Category: Uncategorized

Mail Service Interuption

One of four NFS filers that supports our backend mail spool storage suffered from a broken FCAL loop and went off-line at 23:24. While the other three remained in service the mail cluster doesn’t take kindly to this situation and users may have noticed delays, timeouts or other errors while checking their mail. All services were completely restored by and operational by 23:56. The loop was most likely broken by a disk that had failed earlier this evening that was awaiting removal from the system in the morning. This is one of the rare failure scenarios that our clustered filers are not able to handle without manual intervention. -Kelsey and Don

Broadlink WDSL Outage

Broadlink Wireless DSL customers served off one of their main towers in the Santa Rosa area are currently offline, due to a power failure in the area. Broadlink is en route to the tower site with generators, and we expect service to be restored shortly.

Datacenter was on diesel

Our Santa Rosa datacenter facility is currently running on our backup generator due to problems with the automatic power transfer system. While we do not anticipate this will cause any impact for customers, it’s certainly a failure of a sort. Normally, the transfer switch starts the generator during a utility failure, but today it has triggered without cause. We are working to get back onto primary utility now.

Update: We’re back on utility, but managed to cause a fault our air handlers in the process of going back and forth multiple times. This bumped temperature in the datacenter from the typical 69 degrees up to over 90. All systems are back online now, and temperatures are now close to normal.
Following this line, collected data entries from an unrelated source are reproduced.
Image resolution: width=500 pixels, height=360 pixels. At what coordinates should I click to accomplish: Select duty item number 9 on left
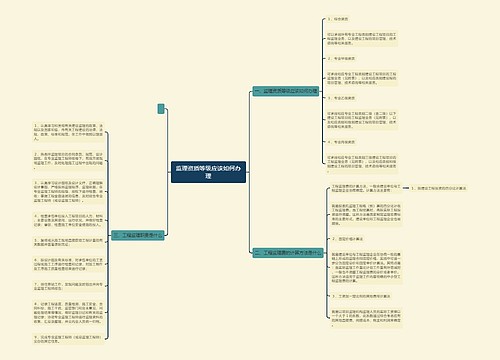coord(68,339)
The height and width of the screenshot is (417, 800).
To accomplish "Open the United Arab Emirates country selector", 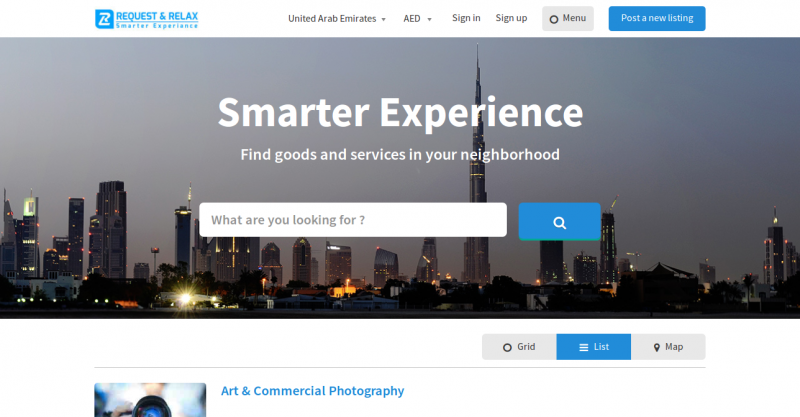I will coord(337,18).
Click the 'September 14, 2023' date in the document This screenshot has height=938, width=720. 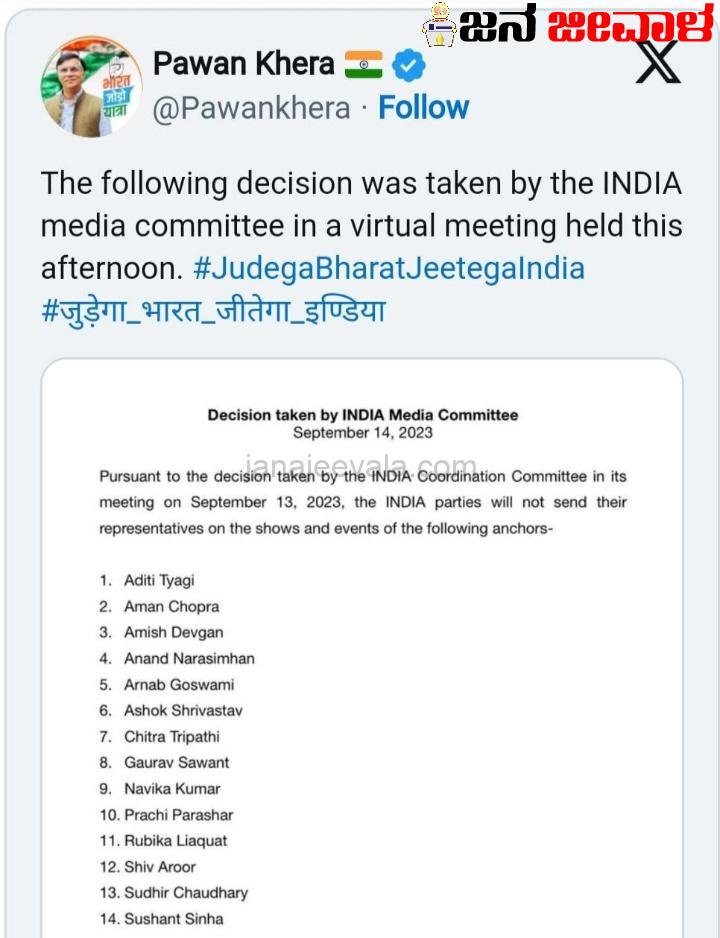[x=362, y=433]
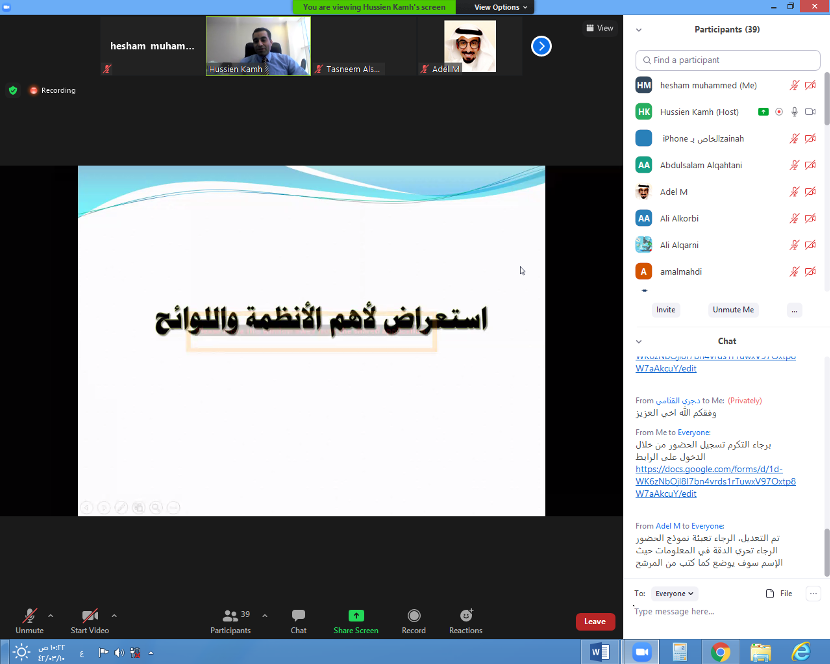The height and width of the screenshot is (664, 830).
Task: Open the Share Screen option
Action: [355, 620]
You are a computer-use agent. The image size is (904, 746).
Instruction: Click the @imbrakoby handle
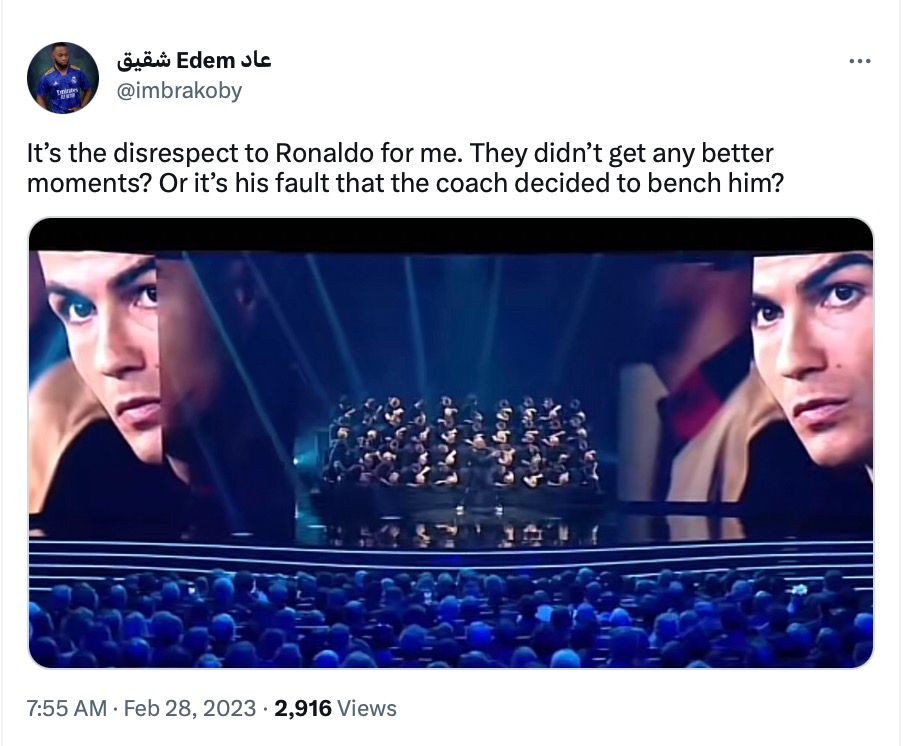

There was no customer impact during this partial failure. -Dane, Russ, Kelsey, Don, Nathan and Jen

Update: ATS Fault Analysis and Repair.  After reviewing the situation with a GE/Zenith support tech last night it was concluded that the modular timer responsible for automatic genset exercising and transfer tests was triggering the erroneous transfers to emergency power.  This timer was ‘off’ when it failed and, indeed, never been used as we prefer to manually initiate our weekly genset exercise tests.  The faulty timer has been removed and we have every confidence that our ATS will work as expected from now on.  -Kelsey, Russ and Nathan

Sebastopol DSL Outage

Hardware failure on the Sebastopol Central Office has caused DSL customers to lose connectivity. We are working with AT&T to resolve the issue, and hope to have an estimated time of repair shortly.

-Adam, John and Steve

Update: As of 5:00PM, service appears to be restored to all affected customers.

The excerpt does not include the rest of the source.